It's Going to Be Nominated for All the Oscars. I Hated It.
Briefly

It's Going to Be Nominated for All the Oscars. I Hated It.
"The Greek-born director Yorgos Lanthimos likes to make movies that trap his characters in confined spaces where a different set of rules applies from those in the outside world. In his early feature , three adult siblings are trapped in an eternal childhood by their brainwashing parents. The Lobster imagines a bizarre dystopia where all newly single people are given 45 days to find a life partner or face being transformed into animals."
"This tale of a pharmaceutical-industry CEO who's kidnapped by a low-wage worker at her company was inspired by the 2003 South Korean comedy Save the Green Planet!, a movie it structurally resembles enough to qualify as a remake. But in our current era of widespread social-media brain rot, the notion of a conspiracy theorist driven by his delusions to commit a violent crime hits different than it did at the turn of the millennium."

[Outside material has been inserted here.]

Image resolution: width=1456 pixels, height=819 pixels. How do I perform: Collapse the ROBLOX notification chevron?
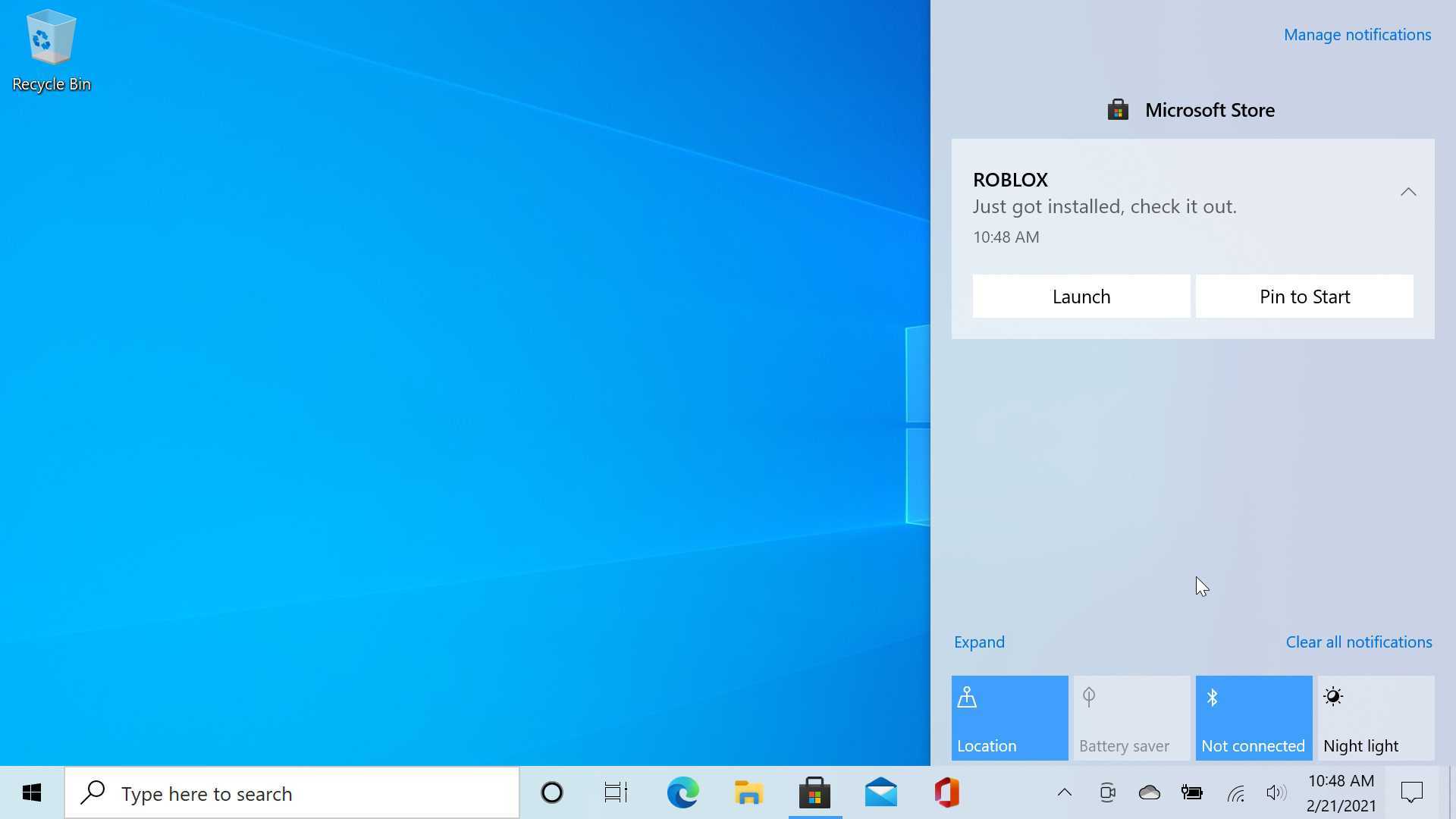(1408, 192)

Yorgos Lanthimos repeatedly confines characters in controlled spaces governed by alternate rules, exemplified by films where siblings, single people, and courtly rivals face surreal constraints. Bugonia centers on a pharmaceutical CEO kidnapped by a low-wage employee and draws structural inspiration from the 2003 South Korean comedy Save the Green Planet!, functioning like a remake. The film reframes the premise for an era of social-media radicalization, portraying a conspiracy-driven, internet-poisoned male protagonist whose self-directed research leads to violent delusion. The result is an allegory of contemporary life that combines nauseating gore with blunt, obvious social critique.